• [THE DATA]
______

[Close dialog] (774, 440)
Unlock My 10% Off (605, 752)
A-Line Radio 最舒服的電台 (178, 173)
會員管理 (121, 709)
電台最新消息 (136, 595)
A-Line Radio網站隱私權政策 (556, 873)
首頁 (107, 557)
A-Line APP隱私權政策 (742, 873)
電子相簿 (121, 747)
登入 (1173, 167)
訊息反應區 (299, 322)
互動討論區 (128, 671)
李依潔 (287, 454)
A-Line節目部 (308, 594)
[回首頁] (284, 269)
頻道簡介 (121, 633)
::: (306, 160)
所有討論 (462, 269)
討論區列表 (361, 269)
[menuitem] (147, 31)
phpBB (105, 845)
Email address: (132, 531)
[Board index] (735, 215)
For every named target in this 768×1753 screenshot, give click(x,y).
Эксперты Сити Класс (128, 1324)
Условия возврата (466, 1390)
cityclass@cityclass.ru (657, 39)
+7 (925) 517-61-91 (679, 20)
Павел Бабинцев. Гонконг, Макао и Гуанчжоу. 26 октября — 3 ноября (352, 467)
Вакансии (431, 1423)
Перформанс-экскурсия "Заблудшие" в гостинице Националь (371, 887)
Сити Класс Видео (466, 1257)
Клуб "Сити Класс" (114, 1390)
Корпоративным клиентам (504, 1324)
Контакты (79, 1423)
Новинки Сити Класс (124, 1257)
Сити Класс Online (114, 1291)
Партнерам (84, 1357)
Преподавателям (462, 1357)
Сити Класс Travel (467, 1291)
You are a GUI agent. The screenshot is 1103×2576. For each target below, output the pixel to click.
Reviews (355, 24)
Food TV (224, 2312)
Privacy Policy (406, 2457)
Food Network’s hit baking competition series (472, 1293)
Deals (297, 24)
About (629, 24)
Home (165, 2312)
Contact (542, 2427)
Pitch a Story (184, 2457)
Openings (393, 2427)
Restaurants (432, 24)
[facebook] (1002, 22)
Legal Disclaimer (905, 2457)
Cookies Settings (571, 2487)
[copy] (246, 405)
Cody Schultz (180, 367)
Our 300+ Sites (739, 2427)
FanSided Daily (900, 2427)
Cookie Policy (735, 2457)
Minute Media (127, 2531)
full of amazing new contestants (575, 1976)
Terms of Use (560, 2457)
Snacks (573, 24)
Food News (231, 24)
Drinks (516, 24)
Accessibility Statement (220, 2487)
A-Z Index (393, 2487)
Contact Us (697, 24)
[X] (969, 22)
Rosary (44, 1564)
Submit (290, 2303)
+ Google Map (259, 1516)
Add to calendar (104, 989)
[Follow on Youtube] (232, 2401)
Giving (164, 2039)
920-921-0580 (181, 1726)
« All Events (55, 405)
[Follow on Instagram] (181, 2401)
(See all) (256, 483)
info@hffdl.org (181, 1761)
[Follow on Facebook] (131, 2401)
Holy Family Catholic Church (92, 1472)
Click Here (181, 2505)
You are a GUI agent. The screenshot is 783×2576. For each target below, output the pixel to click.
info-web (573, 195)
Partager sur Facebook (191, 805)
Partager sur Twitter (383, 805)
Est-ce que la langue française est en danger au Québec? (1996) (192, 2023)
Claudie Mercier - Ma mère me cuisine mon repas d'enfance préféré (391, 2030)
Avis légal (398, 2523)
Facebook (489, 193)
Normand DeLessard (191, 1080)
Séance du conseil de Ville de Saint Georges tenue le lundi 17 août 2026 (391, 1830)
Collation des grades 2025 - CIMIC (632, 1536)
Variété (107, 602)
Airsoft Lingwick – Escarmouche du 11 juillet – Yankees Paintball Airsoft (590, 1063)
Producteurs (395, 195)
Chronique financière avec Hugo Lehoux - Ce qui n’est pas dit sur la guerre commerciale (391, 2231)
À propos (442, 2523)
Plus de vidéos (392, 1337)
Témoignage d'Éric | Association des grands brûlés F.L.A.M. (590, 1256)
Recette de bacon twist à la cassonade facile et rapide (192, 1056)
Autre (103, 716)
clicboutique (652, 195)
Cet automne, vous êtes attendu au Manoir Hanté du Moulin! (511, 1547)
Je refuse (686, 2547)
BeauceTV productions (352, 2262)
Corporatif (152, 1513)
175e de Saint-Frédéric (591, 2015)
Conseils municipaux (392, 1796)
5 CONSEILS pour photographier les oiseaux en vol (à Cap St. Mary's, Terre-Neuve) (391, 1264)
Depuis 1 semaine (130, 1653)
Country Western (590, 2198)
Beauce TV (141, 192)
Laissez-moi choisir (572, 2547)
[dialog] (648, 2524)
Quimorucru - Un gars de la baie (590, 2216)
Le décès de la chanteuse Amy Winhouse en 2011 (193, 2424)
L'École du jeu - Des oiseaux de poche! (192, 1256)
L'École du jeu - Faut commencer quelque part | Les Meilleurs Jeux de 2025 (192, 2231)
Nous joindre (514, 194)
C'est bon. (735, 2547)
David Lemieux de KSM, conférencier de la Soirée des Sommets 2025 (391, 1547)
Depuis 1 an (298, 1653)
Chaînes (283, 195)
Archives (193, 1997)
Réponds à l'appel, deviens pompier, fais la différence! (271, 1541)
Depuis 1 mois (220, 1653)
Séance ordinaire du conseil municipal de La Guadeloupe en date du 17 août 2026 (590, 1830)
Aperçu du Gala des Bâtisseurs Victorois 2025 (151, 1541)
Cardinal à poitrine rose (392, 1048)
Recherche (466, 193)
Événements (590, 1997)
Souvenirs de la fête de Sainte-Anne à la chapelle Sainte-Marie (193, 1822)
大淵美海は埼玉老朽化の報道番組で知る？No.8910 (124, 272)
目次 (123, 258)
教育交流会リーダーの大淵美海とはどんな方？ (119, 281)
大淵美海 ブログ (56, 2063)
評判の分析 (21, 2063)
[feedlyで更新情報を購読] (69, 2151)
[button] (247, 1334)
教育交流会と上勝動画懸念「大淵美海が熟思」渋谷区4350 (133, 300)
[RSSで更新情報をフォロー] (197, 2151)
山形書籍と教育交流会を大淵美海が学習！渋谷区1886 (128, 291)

______

• [YOUR TASK] Precisely the lines between those holding "FanSided Daily (900, 2427)" and "Autre (103, 716)", inclusive, are to be reproduced from the listing above, with nothing added.

• [EXERCISE RESPONSE]
FanSided Daily (900, 2427)
Cookie Policy (735, 2457)
Minute Media (127, 2531)
full of amazing new contestants (575, 1976)
Terms of Use (560, 2457)
Snacks (573, 24)
Food News (231, 24)
Drinks (516, 24)
Accessibility Statement (220, 2487)
A-Z Index (393, 2487)
Contact Us (697, 24)
[X] (969, 22)
Rosary (44, 1564)
Submit (290, 2303)
+ Google Map (259, 1516)
Add to calendar (104, 989)
[Follow on Youtube] (232, 2401)
Giving (164, 2039)
920-921-0580 (181, 1726)
« All Events (55, 405)
[Follow on Instagram] (181, 2401)
(See all) (256, 483)
info@hffdl.org (181, 1761)
[Follow on Facebook] (131, 2401)
Holy Family Catholic Church (92, 1472)
Click Here (181, 2505)
You are a GUI agent. The screenshot is 783×2576. For each target below, output the pixel to click.
info-web (573, 195)
Partager sur Facebook (191, 805)
Partager sur Twitter (383, 805)
Est-ce que la langue française est en danger au Québec? (1996) (192, 2023)
Claudie Mercier - Ma mère me cuisine mon repas d'enfance préféré (391, 2030)
Avis légal (398, 2523)
Facebook (489, 193)
Normand DeLessard (191, 1080)
Séance du conseil de Ville de Saint Georges tenue le lundi 17 août 2026 (391, 1830)
Collation des grades 2025 - CIMIC (632, 1536)
Variété (107, 602)
Airsoft Lingwick – Escarmouche du 11 juillet – Yankees Paintball Airsoft (590, 1063)
Producteurs (395, 195)
Chronique financière avec Hugo Lehoux - Ce qui n’est pas dit sur la guerre commerciale (391, 2231)
À propos (442, 2523)
Plus de vidéos (392, 1337)
Témoignage d'Éric | Association des grands brûlés F.L.A.M. (590, 1256)
Recette de bacon twist à la cassonade facile et rapide (192, 1056)
Autre (103, 716)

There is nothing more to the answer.